This presentation is dedicated to Georg Baselitz (*1938) and his generous decision to donate 100 of his own outstanding and pioneering works on paper to the ALBERTINA Museum and the Morgan Library, from which he invited the two museums to choose 50 each for their collections.
Georg Baselitz’s oeuvre has played a significant role in shaping—or, more to the point, radically upending—post-1945 art history. This showing’s retrospective selection of works allow one to easily retrace the path that Baselitz has forged in search of a new method of depiction, a method situated “where nobody has been before,” as the artist himself has put it. Though Baselitz starts from representational motifs, it remains emphatically evident just how much abstraction he employs in his thinking and artistic execution in order to arrive at an original creative language. To this end, the artist also devotes intensive study to art history, which his initial instinct is to aggressively oppose, to resist—a rebellious stance that begets the development of his revolutionary visual creations. Here, one is impressed upon realizing how his reversal of motifs represents a logical step towards liberating himself from content in order to focus on fundamental questions of pictorial design.

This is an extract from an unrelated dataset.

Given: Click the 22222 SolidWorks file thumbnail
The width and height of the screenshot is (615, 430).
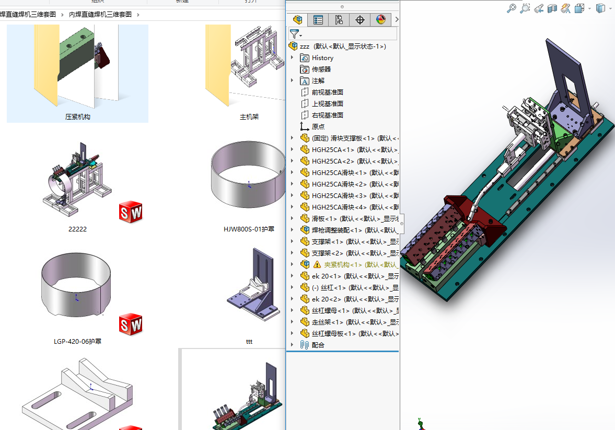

The temporal arc here extends from early to quite recent works that also serve to clearly indicate the significance in the artist’s oeuvre of drawings, which are autonomous but still do relate to his paintings in terms of their motifs. By no means mere sketches or preliminary drawings, every single one of these works on paper is used by Baselitz to pose himself a different artistic challenge – in the course of which the most varied materials including pencil, India ink, watercolors, and pastels are brought to bear.
On view at the ALBERTINA museum from 7 June until 17 September 2023.